After months of fractious debate in committee and behind closed doors and a key procedural vote two weeks ago, the Senate finally began its formal consideration of the bill on Monday.

Democrats hope to finish work on the measure this year — but many votes, and likely Republican delaying tactics, stand in their way.

The White House-backed bill aims to extend coverage to some 31 million Americans out of the roughly 36 million who currently lack it, while curbing soaring costs and improving the quality of care.

The measure includes a government-backed insurance “public option” to compete with private insurers, tough new restrictions on dropping care for pre-existing ailments, and an end on lifetime caps for coverage.

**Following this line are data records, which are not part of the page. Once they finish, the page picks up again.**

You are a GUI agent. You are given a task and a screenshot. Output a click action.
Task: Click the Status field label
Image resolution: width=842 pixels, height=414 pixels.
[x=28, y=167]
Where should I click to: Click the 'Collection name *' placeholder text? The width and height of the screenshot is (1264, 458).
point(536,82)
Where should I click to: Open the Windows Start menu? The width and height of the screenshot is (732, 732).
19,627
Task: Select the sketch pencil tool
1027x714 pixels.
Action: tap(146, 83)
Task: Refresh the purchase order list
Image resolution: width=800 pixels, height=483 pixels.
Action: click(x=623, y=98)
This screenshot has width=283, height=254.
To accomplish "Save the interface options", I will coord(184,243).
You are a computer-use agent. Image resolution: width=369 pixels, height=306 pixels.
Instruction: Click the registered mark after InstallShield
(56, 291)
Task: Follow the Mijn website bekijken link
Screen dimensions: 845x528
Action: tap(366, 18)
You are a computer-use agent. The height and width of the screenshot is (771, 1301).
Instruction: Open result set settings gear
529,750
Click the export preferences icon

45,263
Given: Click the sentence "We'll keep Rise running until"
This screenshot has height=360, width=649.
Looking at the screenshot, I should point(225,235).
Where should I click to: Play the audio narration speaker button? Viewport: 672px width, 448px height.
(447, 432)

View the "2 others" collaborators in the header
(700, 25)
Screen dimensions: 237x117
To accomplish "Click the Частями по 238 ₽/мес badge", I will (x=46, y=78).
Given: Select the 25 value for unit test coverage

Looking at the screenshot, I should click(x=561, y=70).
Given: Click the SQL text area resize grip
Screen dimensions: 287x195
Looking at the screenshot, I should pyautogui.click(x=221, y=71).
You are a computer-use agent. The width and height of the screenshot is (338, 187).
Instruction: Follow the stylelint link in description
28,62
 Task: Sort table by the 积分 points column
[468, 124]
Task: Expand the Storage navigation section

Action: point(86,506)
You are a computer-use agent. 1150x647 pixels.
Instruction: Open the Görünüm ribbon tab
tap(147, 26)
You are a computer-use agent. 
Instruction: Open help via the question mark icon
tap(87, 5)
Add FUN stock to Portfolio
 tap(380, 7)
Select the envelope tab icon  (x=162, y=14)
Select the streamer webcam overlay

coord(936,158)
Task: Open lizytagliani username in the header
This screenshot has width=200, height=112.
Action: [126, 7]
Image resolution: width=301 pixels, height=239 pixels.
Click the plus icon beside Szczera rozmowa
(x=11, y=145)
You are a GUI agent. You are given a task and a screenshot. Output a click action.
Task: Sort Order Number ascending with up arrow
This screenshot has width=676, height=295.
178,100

It is estimated to cost 848 billion dollars through 2019 but cut the sky-high US budget deficit by 130 billion dollars over the same period, according to the non-partisan Congressional Budget Office.

Senate approval of the measure would force the Senate and House of Representatives to reconcile their rival versions of the bill and vote again on whether to send it to Obama.

The United States is the world’s richest nation but the only industrialized democracy that does not provide health care coverage to all of its citizens, about 36 million of whom are uninsured.

Washington spends more than double what Britain, France and Germany do per person on health care, but lags behind other countries in life expectancy and infant mortality, according to the Organization for Economic Cooperation and Development (OECD).